┏━━

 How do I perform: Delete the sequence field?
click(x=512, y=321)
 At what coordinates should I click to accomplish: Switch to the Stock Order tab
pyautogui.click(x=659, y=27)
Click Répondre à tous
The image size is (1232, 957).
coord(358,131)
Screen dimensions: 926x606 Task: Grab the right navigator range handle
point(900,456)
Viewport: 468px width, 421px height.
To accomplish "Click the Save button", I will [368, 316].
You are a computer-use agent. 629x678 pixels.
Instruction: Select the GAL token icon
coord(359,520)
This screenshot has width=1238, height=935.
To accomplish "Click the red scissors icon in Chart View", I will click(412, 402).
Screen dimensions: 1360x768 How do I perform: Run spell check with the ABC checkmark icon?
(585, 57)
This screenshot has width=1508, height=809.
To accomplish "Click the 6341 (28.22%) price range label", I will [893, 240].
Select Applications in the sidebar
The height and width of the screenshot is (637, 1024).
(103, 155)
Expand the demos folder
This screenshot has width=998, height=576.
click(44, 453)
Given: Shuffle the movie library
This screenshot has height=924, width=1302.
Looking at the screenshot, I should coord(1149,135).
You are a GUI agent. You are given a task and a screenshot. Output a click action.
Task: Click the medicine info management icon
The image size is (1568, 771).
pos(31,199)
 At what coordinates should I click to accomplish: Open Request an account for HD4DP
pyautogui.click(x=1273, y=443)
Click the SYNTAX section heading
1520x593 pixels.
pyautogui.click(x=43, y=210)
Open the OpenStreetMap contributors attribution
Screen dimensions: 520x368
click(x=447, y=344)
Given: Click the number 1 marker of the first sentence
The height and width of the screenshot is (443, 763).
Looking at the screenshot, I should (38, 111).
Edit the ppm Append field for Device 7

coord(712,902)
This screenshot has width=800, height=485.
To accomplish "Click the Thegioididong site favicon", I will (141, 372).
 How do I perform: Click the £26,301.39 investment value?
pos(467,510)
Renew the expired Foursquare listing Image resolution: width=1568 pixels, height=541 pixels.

┗━━

== Instructions for the task ==
Look over the records above and say how many lines hold the word "agent", giving the number alone.

== Output for this task ==
2